Journal of Geophysical Research: Space Physics

Comparison of models and measurements at Millstone Hill during the January 24–26, 1993, minor storm interval


  • M. J. Buonsanto,

  • M. Codrescu,

  • B. A. Emery,

  • C. G. Fesen,

  • T. J. Fuller-Rowell,

  • D. J. Melendez-Alvira,

  • D. P. Sipler


Results from four first-principle models are compared with Millstone Hill incoherent scatter radar and Fabry-Perot interferometer measurements taken during January 24–26, 1993, a period which included a minor geomagnetic storm. The models used in this study are the thermosphere ionosphere electrodynamics general circulation model (TIEGCM) with and without forcings from the assimilative mapping of ionospheric electrodynamics (AMIE) technique, the coupled thermosphere ionosphere model (CTIM), and the field line interhemispheric plasma (FLIP) model. The present study is the first time the AMIE inputs have been used in the TIEGCM model. TIEGCM and CTIM both underestimate the neutral temperature because of an underestimation of the Joule heating rate. An increase in the high latitude Joule heating would modify the thermospheric circulation. This could result in increases in N2 and O2 density above Millstone Hill, which would decrease the AMIE TIEGCM peak electron density (NmF2) to agree better with the observations, but would result in poorer agreement between CTIM and the data.

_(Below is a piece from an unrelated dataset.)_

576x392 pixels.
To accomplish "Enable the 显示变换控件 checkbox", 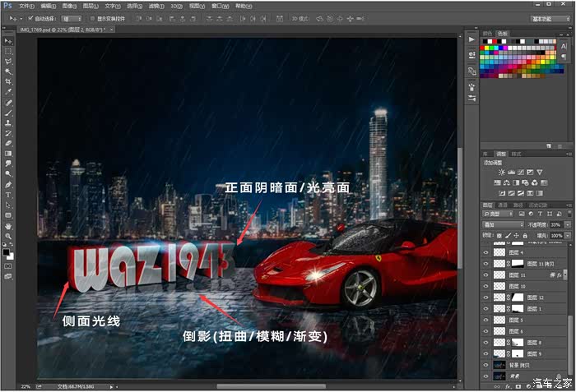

The FLIP model NmF2 is a little low compared to the data, perhaps because of an inadequacy of the mass spectrometer incoherent scatter (MSIS) 86 model composition or the H+ flux in the model. Good agreement is obtained between atomic oxygen density [O] given by MSIS and [O] obtained from the radar data using a heat balance equation, provided an O+–O collision frequency factor of 1.3 is used. While the TIEGCM underestimates the electron and ion temperatures, the FLIP model reproduces major features of the data, apart from a large nighttime enhancement in Te. During the minor storm interval the observed neutral winds show alternating equatorward surges and abatements apparently due to passage of traveling atmospheric disturbances (TADs) seen in the model results. These are associated with a late evening increase observed in NmF2 accompanied by a large increase in F2 peak height (hmF2). These perturbations in NmF2 and hmF2 are not reproduced by the TIEGCM or CTIM. The NmF2 increase may be due to a decrease in O+ recombination rate caused by the higher hmF2, combined with compressional effects of a TAD and an enhanced downward flux of O+ ions.